Scarcity of medical-grade baby formula caused by production problems and supply-chain issues has created grave problems for thousands of parents whose infants rely on it, sending them on frantic searches for the product.

The cargo plane took off from the US airbase at Ramstein, Germany, carrying more than 30,000 kilograms of powdered formula, the White House said on Sunday.

President Joe Biden posted about the flight on Twitter from Japan, where he is on a five-day tour of Asia.

“Our team is working around the clock to get safe formula to everyone who needs it,” he said

Mr Biden tweeted an update later on Sunday, saying more formula was on its way to the US via a second shipment.

“We have secured a second flight to transport Nestle speciality infant formula to Pennsylvania,” the president wrote.

“The flight and trucking will take place in the coming days and I will continue to keep you updated.”

The first shipment will cover about 15 per cent of the immediate need, presidential economics adviser Brian Deese said on CNN.

[Excerpts from a dataset]
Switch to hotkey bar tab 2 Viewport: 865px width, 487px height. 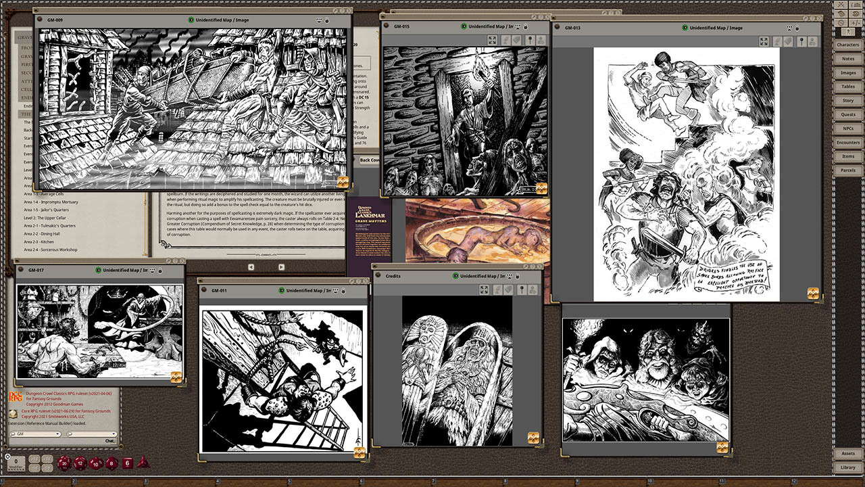(73, 480)
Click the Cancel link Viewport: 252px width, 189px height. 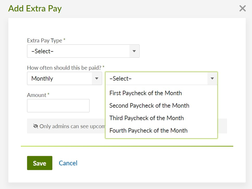click(68, 163)
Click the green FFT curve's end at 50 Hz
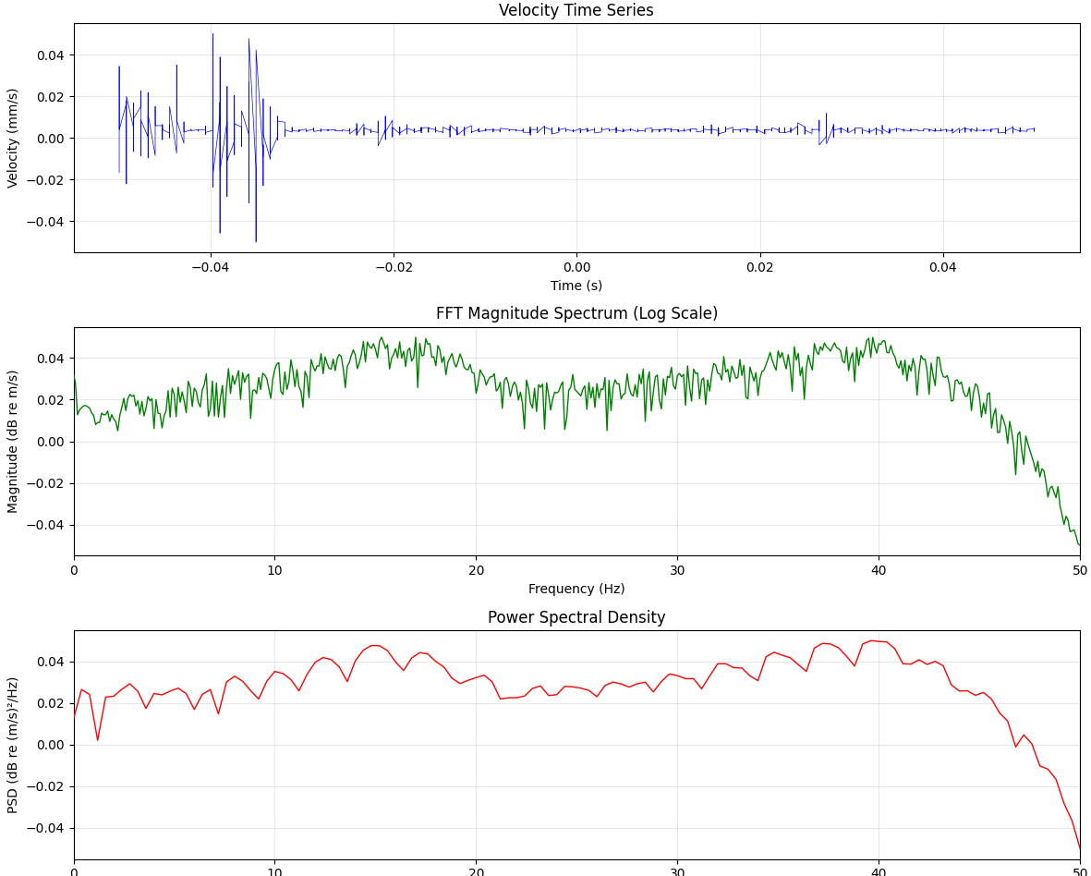This screenshot has width=1091, height=876. pyautogui.click(x=1079, y=544)
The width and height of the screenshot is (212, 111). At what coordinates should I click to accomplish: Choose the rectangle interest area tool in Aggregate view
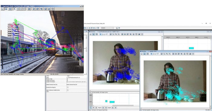pyautogui.click(x=18, y=9)
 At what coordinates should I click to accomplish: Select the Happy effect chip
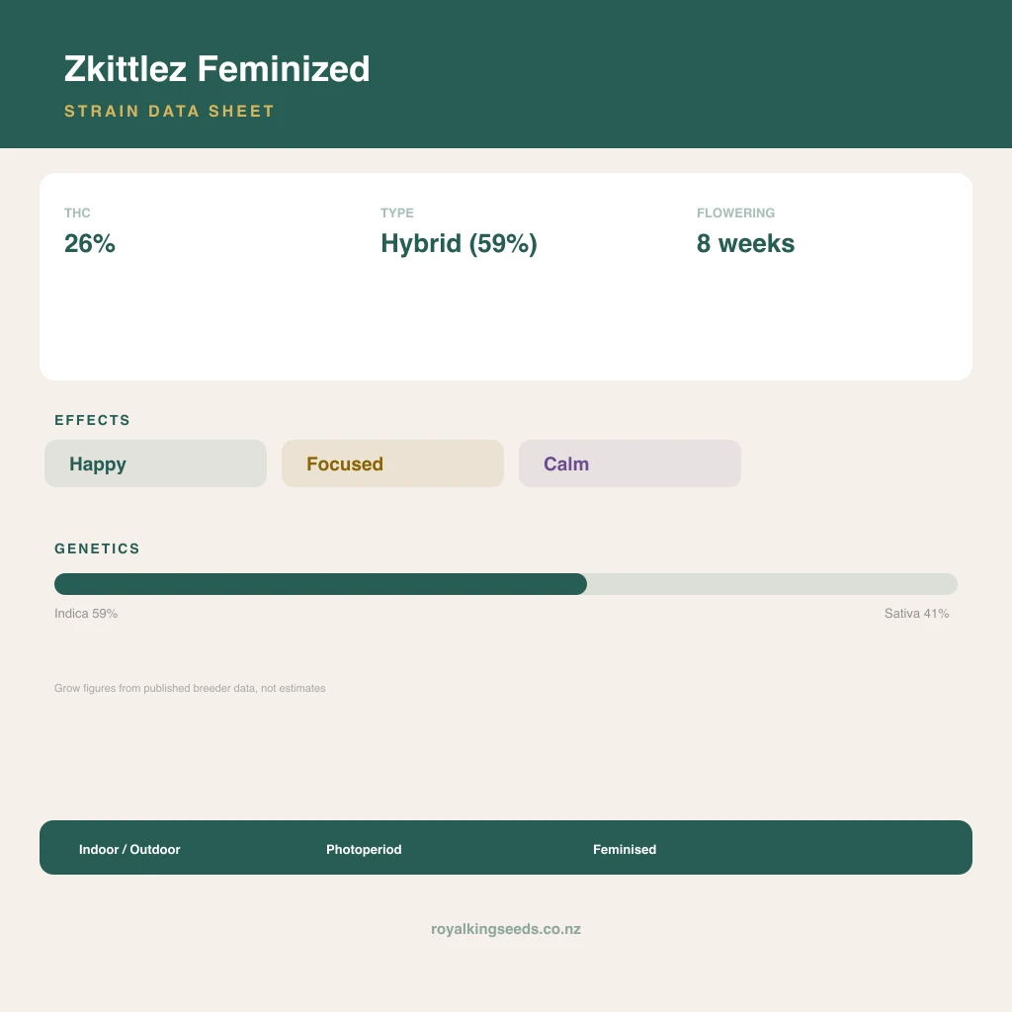(x=155, y=464)
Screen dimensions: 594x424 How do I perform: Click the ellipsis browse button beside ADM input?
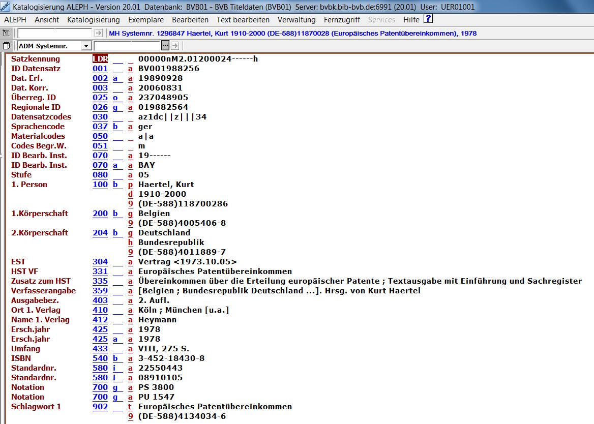[x=165, y=46]
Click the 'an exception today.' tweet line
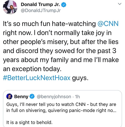Screen dimensions: 125x127 32,69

*Task set*:
1 – Translate this sentence from the baby formula shortage passage into Spanish: "President Joe Biden posted about the flight on Twitter from Japan, where he is on a five-day tour of Asia."
2 – Answer these questions from the baby formula shortage passage:
(a) How much powdered formula did the cargo plane carry?
(b) To which state is the second flight transporting Nestle specialty infant formula?
(c) According to Brian Deese, what share of the immediate need will the first shipment cover?
3 – Using the baby formula shortage passage, explain why thousands of parents have been searching frantically for medical-grade baby formula.

*Answers to the exercise*:
1 – El presidente Joe Biden publicó sobre el vuelo en Twitter desde Japón, donde se encuentra en una gira de cinco días por Asia.

2 –
(a) More than 30,000 kilograms.
(b) Pennsylvania.
(c) About 15 percent.

3 – Production problems and supply-chain issues caused a scarcity of medical-grade baby formula. That scarcity created grave problems for parents whose infants rely on the product, which sent them on frantic searches for it.